Thereafter, the Central Bureau of Investigation (CBI) registered a preliminary enquiry to investigate alleged “irregularities and misconduct” by unidentified Delhi government’s public servants in the construction of the house. Interestingly, the report was being prepared and investigated by Special Secretary (Vigilance) Y.V.V.J. Rajasekhar who had been immediately divested of all duties by the Delhi government following the latest Supreme Court verdict on the services issue in May 2023, and his office was sealed and taken control of by the Delhi government. At the time, there was widespread apprehension that the government may try to interfere with the evidence linked to this scam. It was likely this anticipation which led to the central government immediately reinstating Rajasekhar and creating the NCCSA in a bid to get around the Supreme Court verdict which had disproportionately inflated the power of the Delhi government.

Excise Policy scam:

After a series of scams, it was finally, most recently, in the excise policy scam – also known as the Delhi liquor scam – that Arvind Kejriwal was arrested, after having ignored nine summons to appear before the ED. This was the first instance of a sitting Chief Minister being jailed, with even the Delhi High Court refusing to grant him protection from arrest. The Delhi Excise Policy case arose in 2022 based on a report submitted by Delhi Chief Secretary to the Lieutenant Governor (L-G) of Delhi.

The report alleged that there were procedural lapses in the formulation of the Delhi Excise Policy 2021-22, which briefly came into force in November 2021 but was later scrapped in July 2022 due to widespread resistance from the people.

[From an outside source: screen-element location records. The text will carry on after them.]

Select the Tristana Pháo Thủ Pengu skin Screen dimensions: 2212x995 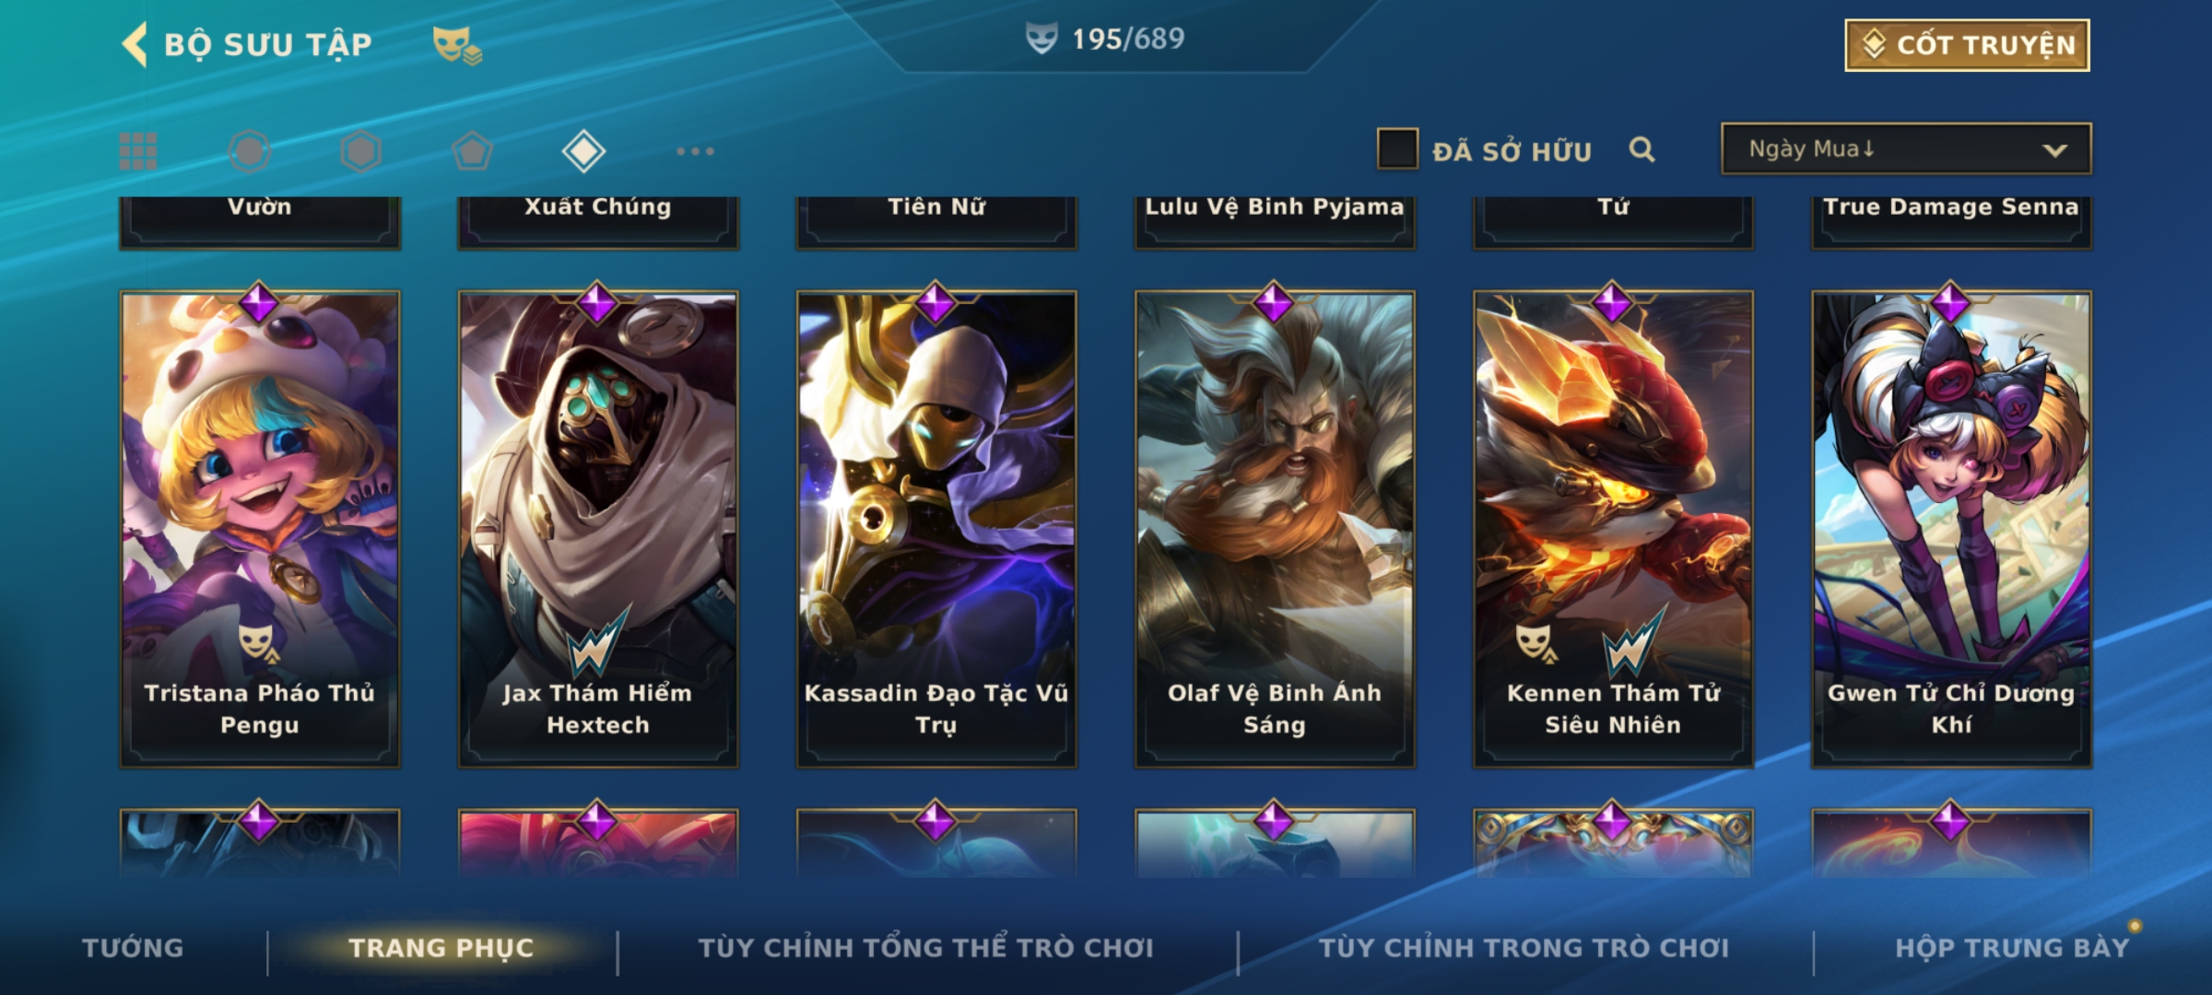260,529
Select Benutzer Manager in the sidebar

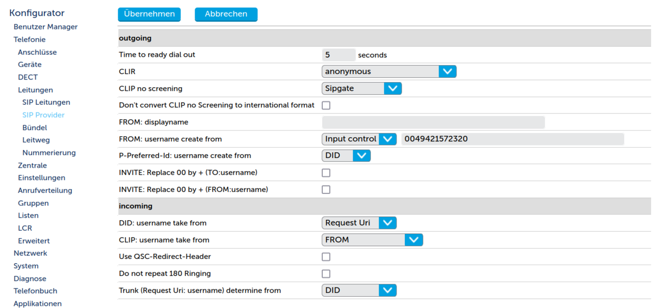click(x=45, y=27)
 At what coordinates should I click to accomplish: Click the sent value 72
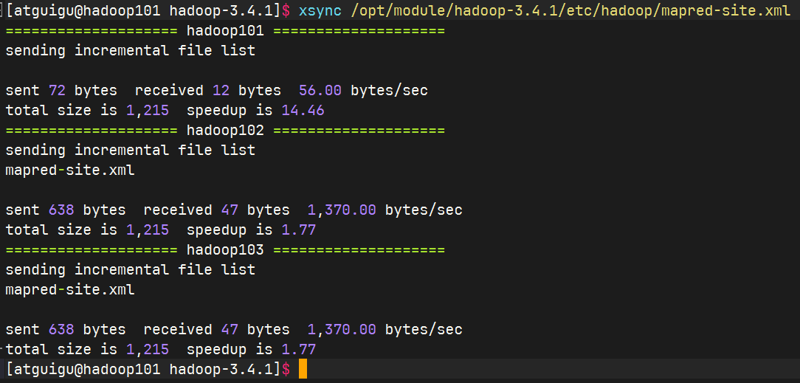[x=57, y=91]
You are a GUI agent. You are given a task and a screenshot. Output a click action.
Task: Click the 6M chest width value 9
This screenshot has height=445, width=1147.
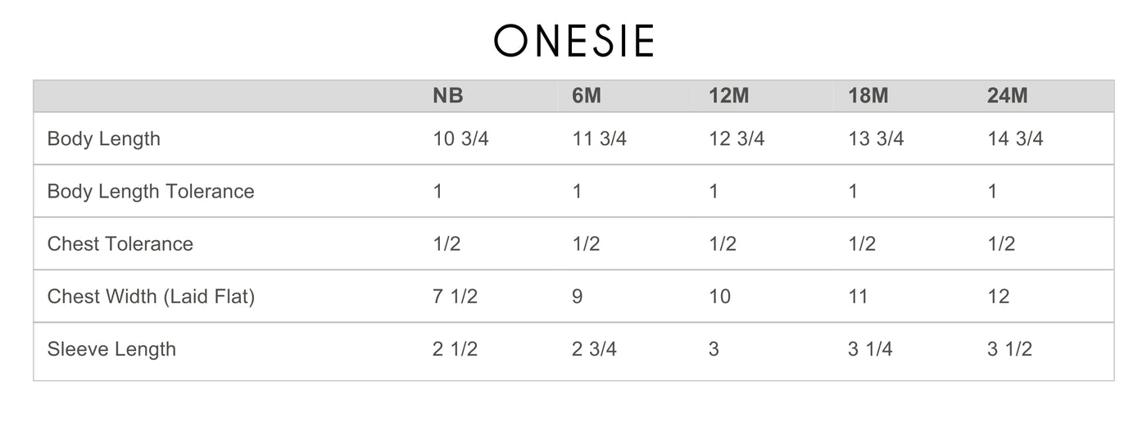[x=578, y=296]
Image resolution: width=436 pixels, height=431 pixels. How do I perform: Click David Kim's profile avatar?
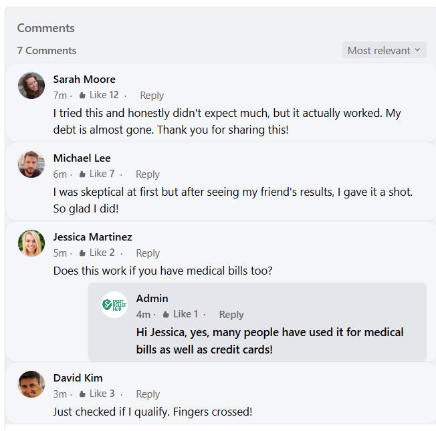(31, 384)
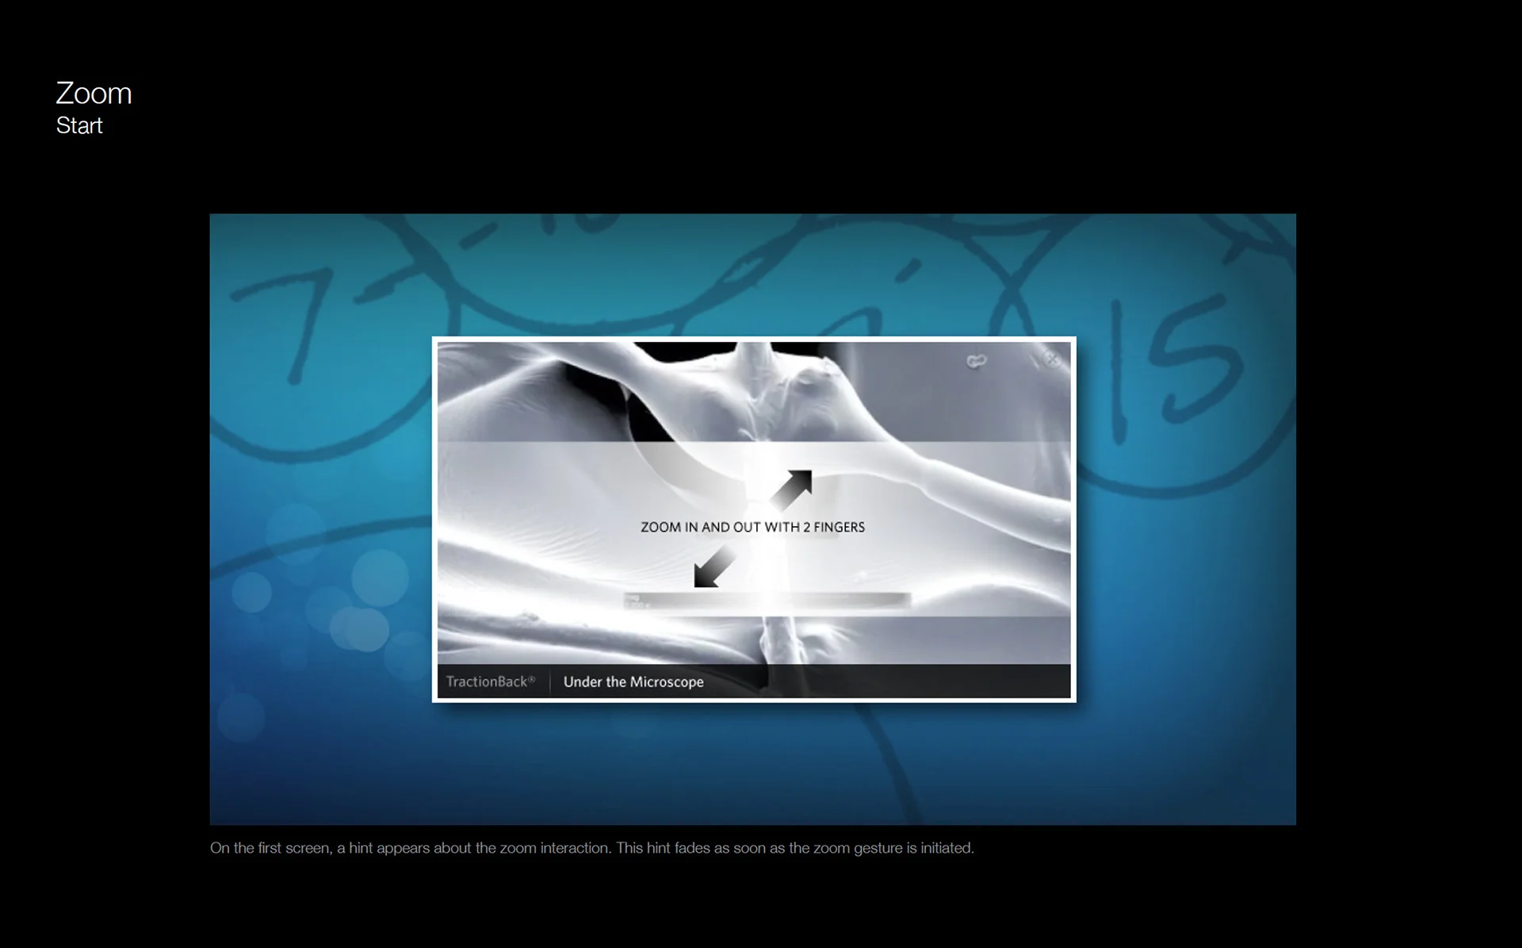Click the faded zoom scale bar below the hint
Screen dimensions: 1522x948
pos(767,601)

Prior to the formulation of the new excise policy by the AAP government in 2021, the liquor business in the city was regulated by the government of Delhi, with around 60% being under government control and 40% being under private ownership. The new excise policy was formulated with the stated aim of curbing mafia and black marketing in the liquor business in the city.

However, instead of fulfilling this goal, the new policy led to a privatization of the liquor business, giving an overwhelming role to private vendors in the liquor market. Not only this, the rules for selling liquor were relaxed greatly for the purpose of commercial greed, thereby always making liquor easily available to people and at most breweries. Under the policy, the city was divided into 32 zones and each zone would have 27 liquor shops. Facilitating such easy availability of liquor was done with complete disregard to the high crime rates, violence against women and road accidents in the city, which can be exacerbated by the influence of alcohol (Rastogi, 2024). It was also resented by the communities for leading to excessively wasteful expenditure on alcohol thus made cheaply available, especially to people from low-income families.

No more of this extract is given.